ABSTRACT
In recent years, there has been much interest in polymers reinforced by fillers of nanometer dimension because of their improved chemical, physical, and mechanical properties compared with neat polymers. The incorporation of nanofillers into polymers can significantly increase the tensile strength and stiffness, decrease gas permeability and flammability as well as enhance the thermal stability. The most interesting nanofillers include layered silicates, graphite nanoplatelets, inorganic nanoparticles, and carbon nanotubes (CNTs).

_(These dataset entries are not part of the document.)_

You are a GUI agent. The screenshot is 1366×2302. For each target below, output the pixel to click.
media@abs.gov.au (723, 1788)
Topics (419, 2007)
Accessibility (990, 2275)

Among these nanofillers, graphite nanosheets and CNTs can further improve the electrical conductivity of polymer resins. Graphite is of particular interest because of its low cost and its ready availability. Conventional electrical conductive polymer composites reinforced with metal and carbon black particles have found widespread applications in industrial sectors such as materials for the electromagnetic interference shields, self-lubricated materials, etc. However, such microcomposites require rather high filler loading in order to achieve satisfactory electrical characteristics. This leads to poor processability and inferior mechanical performances of the microcomposites. In this regard, the incorporation of graphite nanoplatelets or nanosheets with large aspect ratio into insulating polymers can lead to the formation of nanocomposites with enhanced chemical, electrical, and thermal properties. The electrical conductivity is derived from the formation of continuous conduction paths in the composites. The critical filler content or percolation threshold needed to form conductive pathways in the polymer-graphite nanocomposites is relatively much smaller compared to that of the microcomposites. The properties of nanocomposites depend greatly on the chemistry of polymer matrices and the processing techniques such as in situ polymerization, solution, and melt intercalation. The dispersion of graphite nanoplatelets in the polymers is rather poor due to their large surface-to-volume ratio. The uniform dispersion of nanofillers in the polymer matrices is a general prerequisite for achieving desired chemical, mechanical, and physical characteristics.